Would you retype the listing word for word, skipping its pictures?
◆ ◆ ◆ ◆
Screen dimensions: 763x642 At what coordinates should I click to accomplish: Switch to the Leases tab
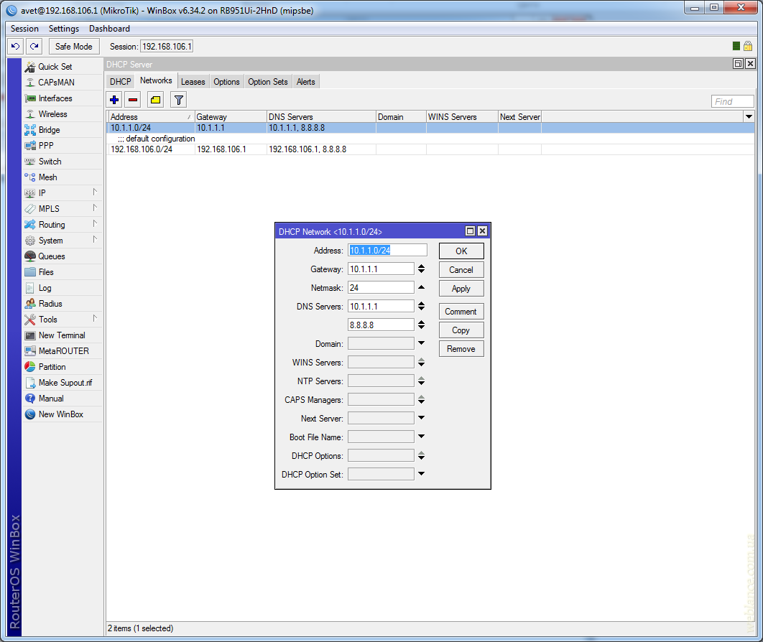193,82
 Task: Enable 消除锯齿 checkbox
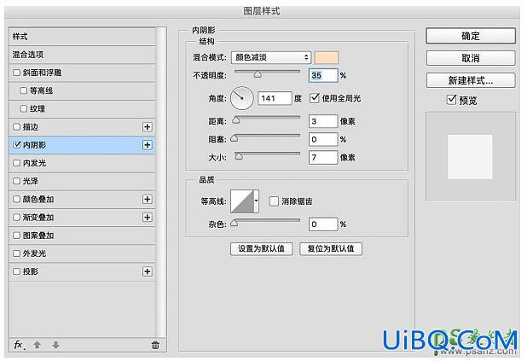point(274,201)
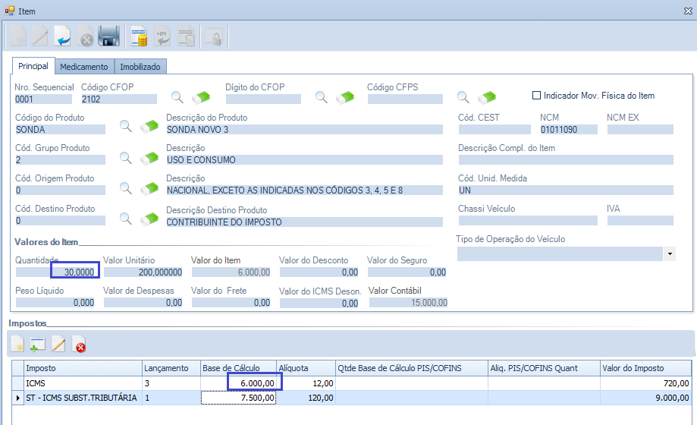Toggle Indicador Mov. Física do Item checkbox

point(537,96)
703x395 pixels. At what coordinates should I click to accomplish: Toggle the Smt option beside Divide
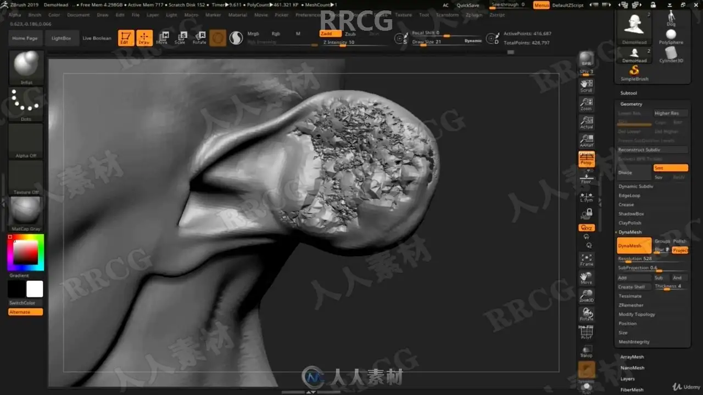point(670,168)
◆ ◆ ◆ ◆
__Exercise response__.
Screen dimensions: 763x642 At what coordinates should I click to accomplish: Switch to the Leases tab
193,82
 Task: Enable 消除锯齿 checkbox
point(274,201)
Toggle Indicador Mov. Física do Item checkbox

point(537,96)
703x395 pixels. At what coordinates should I click to accomplish: Toggle the Smt option beside Divide
point(670,168)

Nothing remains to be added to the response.